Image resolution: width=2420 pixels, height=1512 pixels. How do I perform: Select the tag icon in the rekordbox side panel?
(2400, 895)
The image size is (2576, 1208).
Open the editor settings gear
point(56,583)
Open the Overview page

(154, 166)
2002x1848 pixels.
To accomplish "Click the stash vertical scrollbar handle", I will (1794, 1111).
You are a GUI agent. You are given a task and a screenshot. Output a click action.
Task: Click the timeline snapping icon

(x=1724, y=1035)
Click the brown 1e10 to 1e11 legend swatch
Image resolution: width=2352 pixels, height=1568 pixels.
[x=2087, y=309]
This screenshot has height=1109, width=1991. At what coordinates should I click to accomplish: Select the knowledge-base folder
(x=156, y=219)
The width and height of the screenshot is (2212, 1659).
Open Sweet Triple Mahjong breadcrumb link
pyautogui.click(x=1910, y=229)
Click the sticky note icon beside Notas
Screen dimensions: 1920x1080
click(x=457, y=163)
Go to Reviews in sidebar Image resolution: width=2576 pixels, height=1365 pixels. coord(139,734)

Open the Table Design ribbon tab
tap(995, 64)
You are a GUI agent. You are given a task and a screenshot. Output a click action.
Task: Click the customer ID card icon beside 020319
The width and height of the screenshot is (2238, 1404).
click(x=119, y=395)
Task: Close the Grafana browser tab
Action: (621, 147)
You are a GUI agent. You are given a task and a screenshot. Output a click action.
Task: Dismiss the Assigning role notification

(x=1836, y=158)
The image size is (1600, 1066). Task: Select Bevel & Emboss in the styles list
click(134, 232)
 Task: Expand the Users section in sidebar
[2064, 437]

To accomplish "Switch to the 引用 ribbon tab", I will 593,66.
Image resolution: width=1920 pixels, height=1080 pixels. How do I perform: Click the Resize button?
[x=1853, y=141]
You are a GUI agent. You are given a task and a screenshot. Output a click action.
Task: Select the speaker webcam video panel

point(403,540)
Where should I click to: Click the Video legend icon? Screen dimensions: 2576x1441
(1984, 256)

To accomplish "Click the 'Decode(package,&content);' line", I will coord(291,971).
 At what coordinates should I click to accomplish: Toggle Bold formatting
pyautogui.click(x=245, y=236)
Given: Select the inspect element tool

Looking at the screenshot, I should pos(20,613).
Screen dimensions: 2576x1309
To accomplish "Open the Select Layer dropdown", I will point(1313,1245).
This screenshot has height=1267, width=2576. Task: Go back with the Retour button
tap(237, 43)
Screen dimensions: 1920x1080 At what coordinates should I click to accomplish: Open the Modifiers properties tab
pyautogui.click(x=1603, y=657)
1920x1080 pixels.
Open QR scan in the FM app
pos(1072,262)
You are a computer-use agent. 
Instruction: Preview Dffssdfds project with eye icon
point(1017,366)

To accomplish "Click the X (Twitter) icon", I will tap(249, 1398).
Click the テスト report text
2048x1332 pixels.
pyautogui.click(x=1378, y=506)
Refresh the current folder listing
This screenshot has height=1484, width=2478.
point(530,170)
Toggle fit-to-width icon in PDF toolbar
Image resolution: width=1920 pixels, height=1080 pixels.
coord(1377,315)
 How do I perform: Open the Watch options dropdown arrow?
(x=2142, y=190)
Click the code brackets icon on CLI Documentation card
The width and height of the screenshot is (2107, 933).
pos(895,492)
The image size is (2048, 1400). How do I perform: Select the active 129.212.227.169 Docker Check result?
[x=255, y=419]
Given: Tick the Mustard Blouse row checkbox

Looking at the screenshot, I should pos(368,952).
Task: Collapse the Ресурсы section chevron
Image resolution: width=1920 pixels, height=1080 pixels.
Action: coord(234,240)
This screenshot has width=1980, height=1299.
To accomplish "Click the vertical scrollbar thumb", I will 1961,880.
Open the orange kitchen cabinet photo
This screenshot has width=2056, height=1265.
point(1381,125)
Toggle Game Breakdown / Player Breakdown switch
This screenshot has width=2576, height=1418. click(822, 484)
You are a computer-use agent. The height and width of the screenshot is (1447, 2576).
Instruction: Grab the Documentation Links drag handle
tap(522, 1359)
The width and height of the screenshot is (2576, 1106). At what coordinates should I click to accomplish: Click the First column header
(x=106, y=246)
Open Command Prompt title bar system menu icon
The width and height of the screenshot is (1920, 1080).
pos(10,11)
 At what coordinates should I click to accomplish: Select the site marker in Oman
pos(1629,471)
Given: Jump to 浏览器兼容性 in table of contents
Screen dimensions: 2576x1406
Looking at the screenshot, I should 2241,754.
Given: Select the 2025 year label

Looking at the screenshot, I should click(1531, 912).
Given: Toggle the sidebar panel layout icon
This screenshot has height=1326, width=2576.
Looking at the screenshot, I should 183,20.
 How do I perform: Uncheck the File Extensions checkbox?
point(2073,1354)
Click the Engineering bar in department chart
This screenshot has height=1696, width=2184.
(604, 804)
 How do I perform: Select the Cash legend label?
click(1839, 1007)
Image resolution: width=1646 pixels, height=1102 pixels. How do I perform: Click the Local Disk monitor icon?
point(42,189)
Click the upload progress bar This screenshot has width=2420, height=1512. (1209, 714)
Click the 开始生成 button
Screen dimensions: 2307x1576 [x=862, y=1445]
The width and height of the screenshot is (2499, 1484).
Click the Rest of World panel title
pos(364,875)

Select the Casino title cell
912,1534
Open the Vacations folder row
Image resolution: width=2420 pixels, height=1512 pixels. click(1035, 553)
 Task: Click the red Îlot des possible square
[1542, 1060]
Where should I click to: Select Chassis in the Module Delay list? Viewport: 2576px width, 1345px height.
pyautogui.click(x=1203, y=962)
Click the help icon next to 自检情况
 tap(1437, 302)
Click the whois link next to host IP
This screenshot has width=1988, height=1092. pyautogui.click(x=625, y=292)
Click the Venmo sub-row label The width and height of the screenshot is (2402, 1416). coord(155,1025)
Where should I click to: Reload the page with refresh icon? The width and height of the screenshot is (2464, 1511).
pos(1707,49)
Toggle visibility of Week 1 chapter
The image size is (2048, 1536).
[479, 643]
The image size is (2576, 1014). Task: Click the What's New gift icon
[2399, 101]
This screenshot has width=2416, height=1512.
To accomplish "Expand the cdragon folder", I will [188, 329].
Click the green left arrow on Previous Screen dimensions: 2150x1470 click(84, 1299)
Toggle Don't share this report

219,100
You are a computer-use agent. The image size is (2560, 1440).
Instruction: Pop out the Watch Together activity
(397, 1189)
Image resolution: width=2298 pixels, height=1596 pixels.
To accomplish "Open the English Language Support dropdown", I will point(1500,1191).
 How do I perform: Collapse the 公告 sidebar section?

==============================

**EXERCISE DIRECTIONS**
Every line above with the string "beside" in it needs to be copied.

**YOUR RESPONSE**
Click the sticky note icon beside Notas
Task: Click the customer ID card icon beside 020319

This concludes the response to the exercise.